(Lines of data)
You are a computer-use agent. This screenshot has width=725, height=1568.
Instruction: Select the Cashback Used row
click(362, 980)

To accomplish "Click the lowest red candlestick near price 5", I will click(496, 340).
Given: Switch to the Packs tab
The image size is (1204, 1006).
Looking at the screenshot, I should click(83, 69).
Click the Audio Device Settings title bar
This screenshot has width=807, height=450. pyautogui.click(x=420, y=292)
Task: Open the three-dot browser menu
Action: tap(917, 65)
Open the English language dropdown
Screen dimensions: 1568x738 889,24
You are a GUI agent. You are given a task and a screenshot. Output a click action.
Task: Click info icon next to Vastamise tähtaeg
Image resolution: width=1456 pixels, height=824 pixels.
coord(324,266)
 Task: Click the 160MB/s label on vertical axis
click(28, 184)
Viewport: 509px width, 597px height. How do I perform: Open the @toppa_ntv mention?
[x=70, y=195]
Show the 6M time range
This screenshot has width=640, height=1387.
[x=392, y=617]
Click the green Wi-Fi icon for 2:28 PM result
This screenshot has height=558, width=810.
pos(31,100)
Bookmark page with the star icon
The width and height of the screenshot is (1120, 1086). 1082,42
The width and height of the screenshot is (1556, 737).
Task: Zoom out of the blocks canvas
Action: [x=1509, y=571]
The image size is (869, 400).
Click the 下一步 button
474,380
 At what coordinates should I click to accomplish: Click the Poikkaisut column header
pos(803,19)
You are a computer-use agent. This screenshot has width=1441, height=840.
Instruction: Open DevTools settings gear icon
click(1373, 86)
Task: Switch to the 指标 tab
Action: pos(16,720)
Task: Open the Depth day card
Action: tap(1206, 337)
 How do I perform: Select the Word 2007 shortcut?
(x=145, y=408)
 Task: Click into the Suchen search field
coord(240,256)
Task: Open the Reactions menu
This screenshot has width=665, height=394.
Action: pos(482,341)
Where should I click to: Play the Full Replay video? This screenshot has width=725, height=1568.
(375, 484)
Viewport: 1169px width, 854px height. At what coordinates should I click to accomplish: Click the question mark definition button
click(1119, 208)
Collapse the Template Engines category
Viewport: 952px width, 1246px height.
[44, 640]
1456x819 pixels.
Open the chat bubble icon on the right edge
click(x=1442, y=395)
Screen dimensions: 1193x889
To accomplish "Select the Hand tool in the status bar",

* _Set task_
Reproduce every line of the data above without any changes.

* _Right answer_
You are a computer-use agent. This screenshot has width=725, height=1568.
Instruction: Select the Cashback Used row
click(362, 980)

To accomplish "Click the lowest red candlestick near price 5", I will click(496, 340).
Given: Switch to the Packs tab
The image size is (1204, 1006).
Looking at the screenshot, I should click(83, 69).
Click the Audio Device Settings title bar
This screenshot has width=807, height=450. pyautogui.click(x=420, y=292)
Task: Open the three-dot browser menu
Action: tap(917, 65)
Open the English language dropdown
Screen dimensions: 1568x738 889,24
You are a GUI agent. You are given a task and a screenshot. Output a click action.
Task: Click info icon next to Vastamise tähtaeg
Image resolution: width=1456 pixels, height=824 pixels.
coord(324,266)
 Task: Click the 160MB/s label on vertical axis
click(28, 184)
Viewport: 509px width, 597px height. How do I perform: Open the @toppa_ntv mention?
[x=70, y=195]
Show the 6M time range
This screenshot has width=640, height=1387.
[x=392, y=617]
Click the green Wi-Fi icon for 2:28 PM result
This screenshot has height=558, width=810.
pos(31,100)
Bookmark page with the star icon
The width and height of the screenshot is (1120, 1086). 1082,42
The width and height of the screenshot is (1556, 737).
Task: Zoom out of the blocks canvas
Action: [x=1509, y=571]
The image size is (869, 400).
Click the 下一步 button
474,380
 At what coordinates should I click to accomplish: Click the Poikkaisut column header
pos(803,19)
You are a computer-use agent. This screenshot has width=1441, height=840.
Instruction: Open DevTools settings gear icon
click(1373, 86)
Task: Switch to the 指标 tab
Action: pos(16,720)
Task: Open the Depth day card
Action: tap(1206, 337)
 How do I perform: Select the Word 2007 shortcut?
(x=145, y=408)
 Task: Click into the Suchen search field
coord(240,256)
Task: Open the Reactions menu
This screenshot has width=665, height=394.
Action: pos(482,341)
Where should I click to: Play the Full Replay video? This screenshot has width=725, height=1568.
(375, 484)
Viewport: 1169px width, 854px height. At what coordinates should I click to accomplish: Click the question mark definition button
click(1119, 208)
Collapse the Template Engines category
Viewport: 952px width, 1246px height.
[44, 640]
1456x819 pixels.
Open the chat bubble icon on the right edge
click(x=1442, y=395)
Screen dimensions: 1193x889
To accomplish "Select the Hand tool in the status bar",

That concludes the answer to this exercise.